David Gottshall writes...
"In 1969, after several years of experimentation in New York State and elsewhere, Roger Garrison founded a seminar which he called the "National Seminar for Great Teachers" on his home campus in Maine. I had the good fortune of being involved in that excitingly different departure from traditional teacher training (see reproduction of AAJC Journal cover, at right). I was so excited about the potential of his ideas that, with the support of my home college (College of DuPage in Illinois) and with the encouragement of Roger Garrison, I founded the Illinois Great Teachers Seminar the very next year. Roger and I became close friends and collaborators in many staff development projects, and I served annually on the staff of his National Seminar for Master Teachers until his death and many years beyond.

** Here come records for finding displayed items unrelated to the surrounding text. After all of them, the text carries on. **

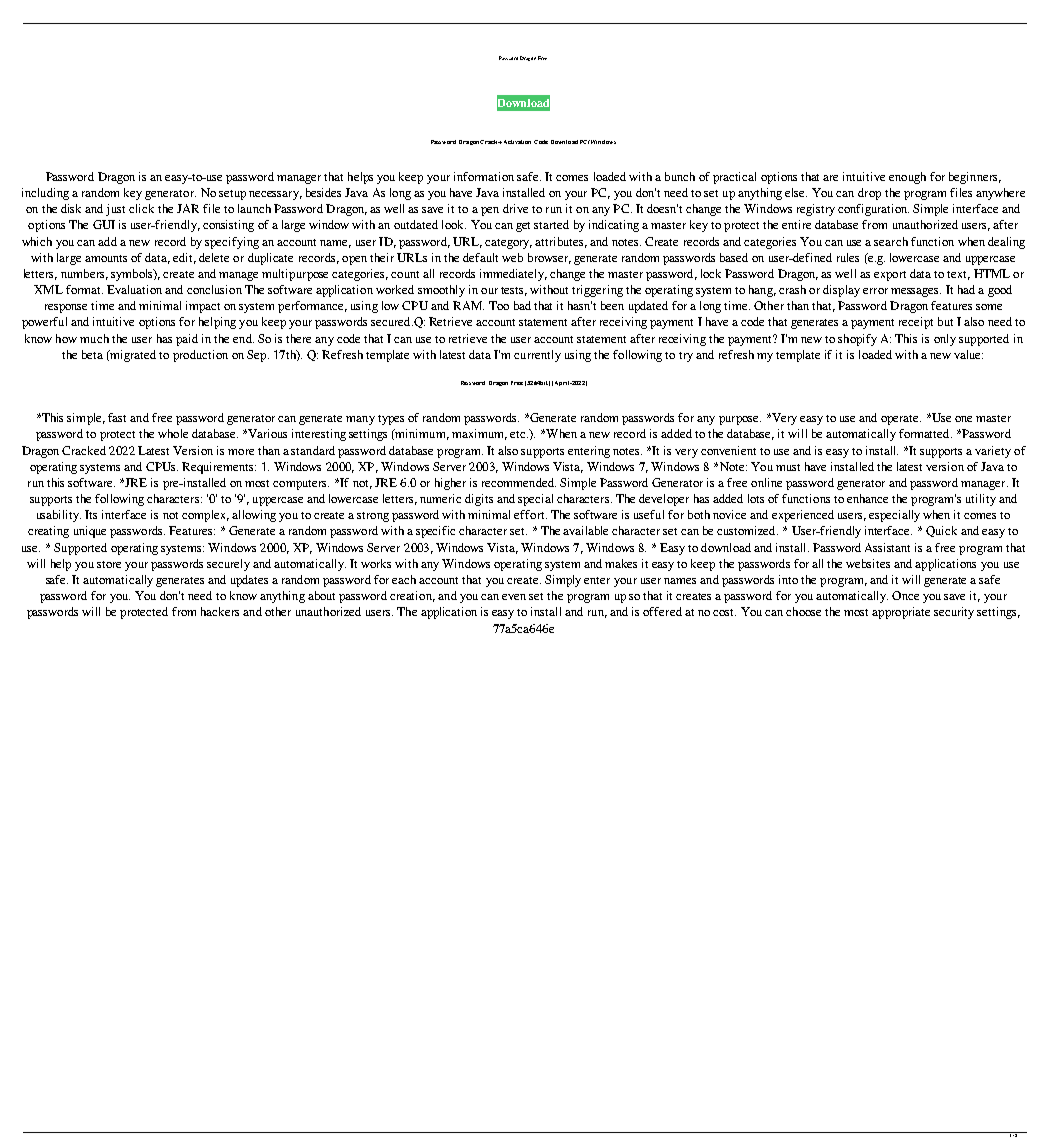 Image resolution: width=1050 pixels, height=1148 pixels. Describe the element at coordinates (993, 452) in the page. I see `variety` at that location.
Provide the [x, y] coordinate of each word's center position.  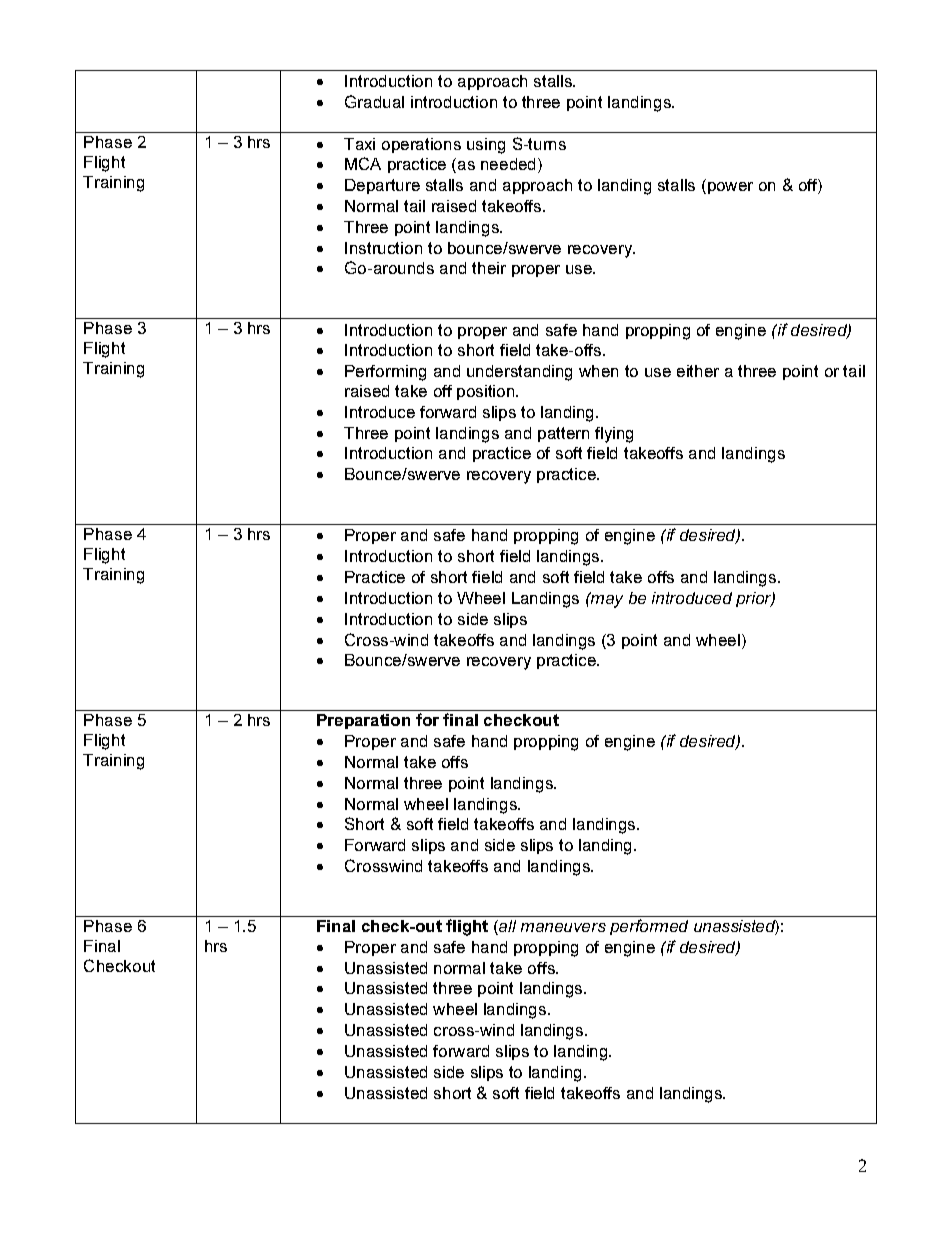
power [730, 188]
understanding [519, 373]
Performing [385, 373]
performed [649, 927]
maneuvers [563, 927]
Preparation [363, 721]
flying [614, 435]
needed [510, 165]
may [606, 600]
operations [421, 145]
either [698, 371]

After Roger's first successful seminar in 1969, the American Association of Junior Colleges (later renamed "American Association of Community and Junior Colleges now the "American Association of Community Colleges") who had funded it, determined that it did not need further funding. Garrison continued to offer it on a cost-recovery basis. Although Roger never discussed his choice or 'later' rejection of the term "Great Teachers", he decided to rename his annual event the "National Seminar for Master Teachers" from the third year onward. He suggested that I keep the name "Great Teachers", since I preferred it, and because that would help to distinguish between two separate events that were somewhat alike in spirit and philosophy but which had become clearly different in style and method.
Within a few years, the Illinois Great Teachers Seminar became a national event, and I renamed it the National Great Teachers Seminar. From that point on to the present, there have been two important annual events each summer: Roger Garrison's National Seminar for Master Teachers in Portland, Maine (Greenfield, Mass. after his death) and my National Great Teachers Seminar in Lake Geneva, Wisconsin (formerly the Illinois Great Teachers Seminar), the latter being the origin of the Great Teachers Movement as we know it today. All existing Great Teachers Seminars and variations thereof developed and continue to develop directly or indirectly from that seminar in Wisconsin."